Initially Flynn and her husband tried to manage by trying various sexual positions. “He even tried to not thrust so deeply, bless his heart,” she said. “But what are you going to do when you’re aroused? It was hard. It was tough on both of us.
“Also I tried exercises the doctor recommended – bending my knees up to my chest and hugging them in there to encourage my uterus to reposition itself. That didn’t really help I don’t think, since the doctor eventually recommended surgery.”
The surgical procedure, called uterine suspension, shortens ligaments that hold the uterus in place. As in Flynn’s case, some women are born with lax ligaments that do not hold the uterus in an upright position. In other situations, various medical problems including fibroids, endometriosis, or pelvic inflammatory disease can result in the ligaments stretching so much that the uterus tilts. The pressures of pregnancy can also stress the ligaments to the degree that the position of the uterus is altered after the baby is born.
In addition to pain during sexual intercourse and menstruation, women with a tilted uterus may also experience mild urinary incontinence, urinary tract infections, difficulty using tampons and fertility problems.
“On the fertility situation,” said Flynn, “it was never a problem for me. I had one child before I had the surgery and two after.”

* _Your task_:
Carry on the passage about Flynn and the tilted uterus, picking up after its final sentence.

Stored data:
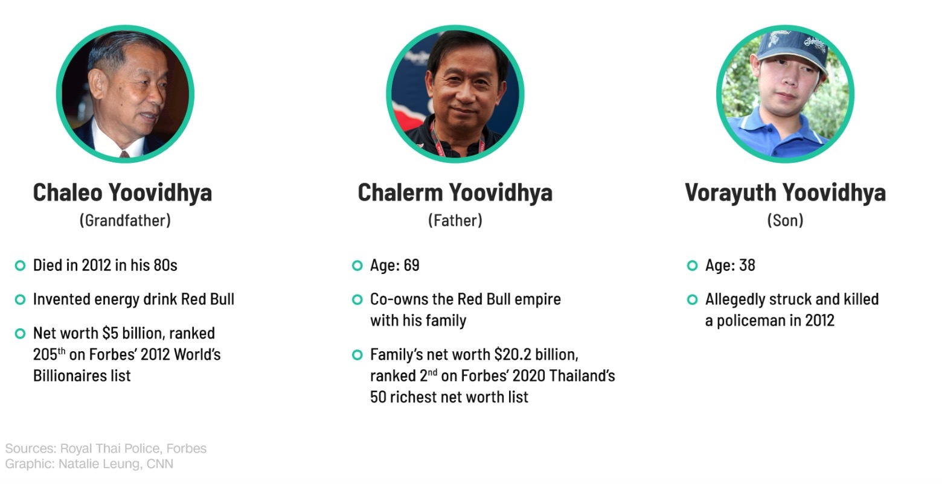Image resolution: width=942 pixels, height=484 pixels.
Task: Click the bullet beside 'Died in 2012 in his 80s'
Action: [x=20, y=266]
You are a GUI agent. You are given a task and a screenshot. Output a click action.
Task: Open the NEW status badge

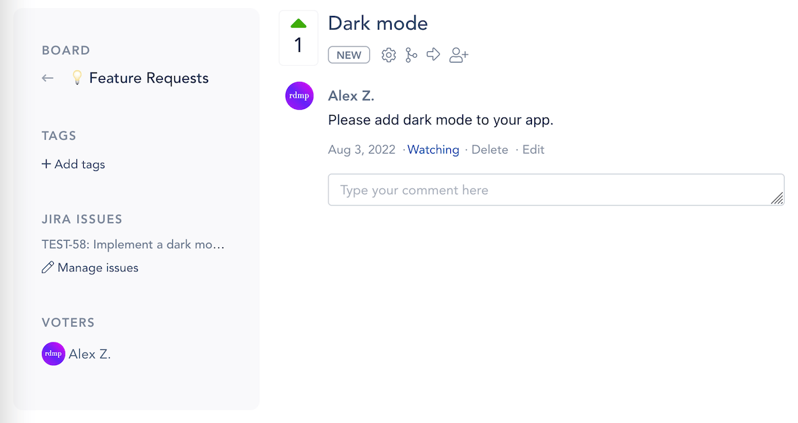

* _Answer to this problem_:
Like Flynn, many women who have a tilted uterus will not have fertility problems. More, the American Pregnancy Association notes that surgical procedures are reserved for women having painful intercourse or periods and generally not appropriate in addressing fertility issues.
On the question of painful sex and Flynn, lest we omit the happy ever after ending, all has been well throughout her marriage. “My husband and I have had great sex all through the years since my surgery,” she said. “In some ways, I think me having the uterus problem actually helped us. We both got more conversant with female anatomy than we were before I started seeing the doctors. In the process, I guess we became more knowledgeable about how female orgasm works.”
Flynn laughs. “All I know is that I seemed to have been spared the fate of many of my friends who have sure had complaints in that area all through the years.”